**WHAT THE TASK REQUIRES**
Decide whether each statement below agrees with the text on the Lexington education funding forum: (a) State aid makes up around 7 percent of the town's revenue. (b) Proposition 2 1/2 was adopted in 1990. (c) The fiscal 2005 budget outlook assumes a zero percent cost-of-living wage increase for town employees. Answer yes or no for each, quoting the deciding words of the text.

Moderator Susan Solomon introduced the forum as one of a
series of events sponsored by the non-partisan LWV, "to
educate citizens and keep them informed about issues
pertinent to the town."
"With tonight's collaborative event," said LEF president
Leslie Nicholson, "we're reaching out to try to create a
conversation about education and education funding in
Lexington with a wider audience." The evening's four
panelists, she acknowledged, faced the tough assignment of
"distilling a sea of information into a shot glass of
facts."
Fiscal policy specialist Peter Enrich poured the first
double shot, outlining allowable sources of funding for
schools and other municipal services under Massachusetts
law, and sketching the town's consensus-building budget
process. The primary revenue source, said Enrich, is the
residential and commercial/industrial property tax,
augmented by taxes on hotel and motel accommodation,
jet-fuel and motor vehicles, and by non-tax revenue such as
fees and fines. State aid accounts for around 7 percent,
largely via Chapter 70 funding for the schools.
The effect of the adoption of Proposition 2 1/2 in 1980,
said Enrich, has been to cap the one major piece of
municipal revenue that has growth capacity by limiting the
annual increase in the town's total property tax levy to 2.5
percent over the preceding year. In fact, said Enrich, the
tax levy does grow by more than 2.5 percent annually, thanks
to substantial new growth, which is excluded from
Proposition 2 1/2. Citizens can also authorize larger
increases by voting for overrides.
This system, said Enrich, a former selectman and current
Town Meeting member, has "created the presumption that you
can live within 2.5 percent, and if you don't, you have to
go to the voters and you've done something which is
extraordinary and wrong."
As Deborah Brown, chairman of the Appropriation Committee,
which advises on the operating budget, demonstrated in her
presentation, this presumption is untenable in an era of
escalating costs, rising school enrollment, shrinking state
aid and plummeting investment income.
The annual increase in medical benefits costs alone for the
town's 1,300-plus employees, said Brown, "eats up the
additional tax we can levy under Prop. 2 1/2. Yet health
benefits make up just one of our budget drivers." Other
areas of rising costs are energy, special education
expenses, unfunded state education mandates, and repairs and
maintenance for school and municipal buildings.
Brown explained that the operating budget mainly covers
school and municipal wages and expenses. The outlook for
fiscal 2005, she said, is a budget shortfall of $4.5 to $5
million, assuming maintenance of current services and
staffing levels, and a zero percent cost-of-living wage
increase for town employees.

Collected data
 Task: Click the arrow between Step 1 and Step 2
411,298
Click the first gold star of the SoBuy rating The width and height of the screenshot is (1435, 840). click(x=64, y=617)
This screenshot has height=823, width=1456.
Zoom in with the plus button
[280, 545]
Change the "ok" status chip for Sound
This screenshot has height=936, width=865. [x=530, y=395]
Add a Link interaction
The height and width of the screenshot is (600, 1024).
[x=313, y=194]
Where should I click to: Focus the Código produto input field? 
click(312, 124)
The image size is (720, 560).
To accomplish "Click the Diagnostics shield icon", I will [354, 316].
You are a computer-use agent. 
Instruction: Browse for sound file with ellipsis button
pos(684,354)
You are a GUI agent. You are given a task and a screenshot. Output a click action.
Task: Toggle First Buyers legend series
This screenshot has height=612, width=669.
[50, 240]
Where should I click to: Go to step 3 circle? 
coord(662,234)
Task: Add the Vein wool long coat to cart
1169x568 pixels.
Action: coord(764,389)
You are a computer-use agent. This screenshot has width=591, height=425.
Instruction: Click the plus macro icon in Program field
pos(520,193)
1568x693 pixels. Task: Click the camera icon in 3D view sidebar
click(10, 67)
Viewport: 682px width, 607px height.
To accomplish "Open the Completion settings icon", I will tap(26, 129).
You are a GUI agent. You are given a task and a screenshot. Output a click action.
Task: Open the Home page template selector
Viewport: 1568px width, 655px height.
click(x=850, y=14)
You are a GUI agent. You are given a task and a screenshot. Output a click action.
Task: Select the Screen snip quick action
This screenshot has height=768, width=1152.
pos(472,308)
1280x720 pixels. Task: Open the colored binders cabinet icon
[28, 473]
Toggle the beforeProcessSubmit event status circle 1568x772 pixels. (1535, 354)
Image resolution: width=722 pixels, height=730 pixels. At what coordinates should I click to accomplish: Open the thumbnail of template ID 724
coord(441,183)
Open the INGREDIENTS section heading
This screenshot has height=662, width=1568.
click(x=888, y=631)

**FINAL ANSWER**
(a) Yes: "State aid accounts for around 7 percent"
(b) No: "the adoption of Proposition 2 1/2 in 1980"
(c) Yes: "a zero percent cost-of-living wage increase for town employees"